Sunday, April 27, 2008

Satursteady Spurlunkering

Woody's Plowshare

Went out for some weekend Spurlunkering again, this time with Mr. Sample who had not yet explored that stretch of desert. Went through Cutoff road, briefly stopping by Bear Claws campsite. Not quite springy yet, only a few wildflowers, but still a nice place to stop. Saw a young beaver rolling along through the water, until it got within fifteen feet of me. Did not check on the nearby Geocache.

Headed over the backway past the downstream campsite. Had all the characteristics of an Indian campsite, but probably been hunted out by the frequent RV’ers. Back on Cutoff rd., Richard spied three humongous turkey vultures. We backed the truck up slowly and got a good gander, though neither of us had a good camera. The first two flew off after about thirty seconds, but the third stayed. Finally, when I got out of the truck, the third vulture flew off, seemingly with some trouble, probably due to engorging so much meat. The victim appeared to be larger than a coyote and black.

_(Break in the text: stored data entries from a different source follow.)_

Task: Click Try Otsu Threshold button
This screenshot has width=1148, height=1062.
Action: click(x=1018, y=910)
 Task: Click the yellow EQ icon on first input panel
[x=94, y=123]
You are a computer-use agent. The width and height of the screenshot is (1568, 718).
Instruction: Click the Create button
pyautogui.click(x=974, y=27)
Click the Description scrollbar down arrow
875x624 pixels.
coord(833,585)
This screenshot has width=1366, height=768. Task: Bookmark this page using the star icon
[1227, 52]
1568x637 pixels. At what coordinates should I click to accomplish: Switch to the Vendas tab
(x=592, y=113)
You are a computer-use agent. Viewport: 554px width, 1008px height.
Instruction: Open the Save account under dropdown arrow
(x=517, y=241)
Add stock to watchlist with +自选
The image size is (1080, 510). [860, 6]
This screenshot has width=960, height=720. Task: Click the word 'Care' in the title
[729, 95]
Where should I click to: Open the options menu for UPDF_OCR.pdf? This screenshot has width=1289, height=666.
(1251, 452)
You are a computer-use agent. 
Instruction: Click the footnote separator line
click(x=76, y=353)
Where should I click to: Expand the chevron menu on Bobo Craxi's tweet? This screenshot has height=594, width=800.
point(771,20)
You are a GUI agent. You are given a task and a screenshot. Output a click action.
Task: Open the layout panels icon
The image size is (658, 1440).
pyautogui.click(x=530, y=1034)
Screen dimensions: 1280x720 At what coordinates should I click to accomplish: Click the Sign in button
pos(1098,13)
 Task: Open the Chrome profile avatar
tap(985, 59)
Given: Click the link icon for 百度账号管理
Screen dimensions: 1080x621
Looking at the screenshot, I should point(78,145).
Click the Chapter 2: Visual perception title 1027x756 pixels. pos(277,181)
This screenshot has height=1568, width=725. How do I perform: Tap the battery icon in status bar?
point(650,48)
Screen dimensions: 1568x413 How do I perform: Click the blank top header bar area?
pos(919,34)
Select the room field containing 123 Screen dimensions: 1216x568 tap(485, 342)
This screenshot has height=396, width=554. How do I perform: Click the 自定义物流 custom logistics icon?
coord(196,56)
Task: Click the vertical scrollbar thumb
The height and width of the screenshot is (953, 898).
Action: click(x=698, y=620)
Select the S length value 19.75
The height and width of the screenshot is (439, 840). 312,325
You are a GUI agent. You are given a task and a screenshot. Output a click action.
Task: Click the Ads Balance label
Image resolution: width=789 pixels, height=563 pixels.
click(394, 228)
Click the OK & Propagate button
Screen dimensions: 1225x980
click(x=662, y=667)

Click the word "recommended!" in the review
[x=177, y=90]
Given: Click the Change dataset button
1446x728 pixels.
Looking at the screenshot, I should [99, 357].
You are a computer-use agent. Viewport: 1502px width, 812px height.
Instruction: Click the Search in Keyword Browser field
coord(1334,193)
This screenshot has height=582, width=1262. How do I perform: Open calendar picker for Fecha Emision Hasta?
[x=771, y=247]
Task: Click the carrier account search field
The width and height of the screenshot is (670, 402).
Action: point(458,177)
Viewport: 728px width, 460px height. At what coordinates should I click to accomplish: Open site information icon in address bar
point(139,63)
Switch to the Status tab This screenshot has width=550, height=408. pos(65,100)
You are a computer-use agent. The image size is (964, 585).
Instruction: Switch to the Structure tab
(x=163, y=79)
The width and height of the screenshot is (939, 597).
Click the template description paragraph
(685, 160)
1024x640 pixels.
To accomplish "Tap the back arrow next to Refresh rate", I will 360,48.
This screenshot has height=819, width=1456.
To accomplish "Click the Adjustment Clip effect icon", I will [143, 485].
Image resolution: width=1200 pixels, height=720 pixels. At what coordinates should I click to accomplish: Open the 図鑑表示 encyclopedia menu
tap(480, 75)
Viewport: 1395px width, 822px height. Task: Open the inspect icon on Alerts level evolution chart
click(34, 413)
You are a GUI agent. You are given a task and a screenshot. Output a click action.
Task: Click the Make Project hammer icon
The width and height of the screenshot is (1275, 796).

I didn’t want to approach any closer on account of the predators still swirling nearby, plus it felt bad. Later on I remembered that around ten years ago, I saw where someone had shot two dogs and left them in the same vicinity. In fact, there was a third similar incident, I remember telling Mr. Flowers about, which occurred in the same area. This crossroad left me with an ill feeling.

We went on over to where Silver Creek turns into a large holding pond before washing under Highway 93 and then spilling into the Little Wood River. Quite a variety of birds there, mostly ducks and loons, a couple of sandhill cranes too. We spied them with Richard’s binos for a few minutes. No birds were swimming in the area near the highway because of the occasional big rig. Some rigs were already hauling hay, which looked like this year’s first green cut. We tried to guess where they hailed from, since spring is so late here with snow still standing in the lower hills and higher valleys.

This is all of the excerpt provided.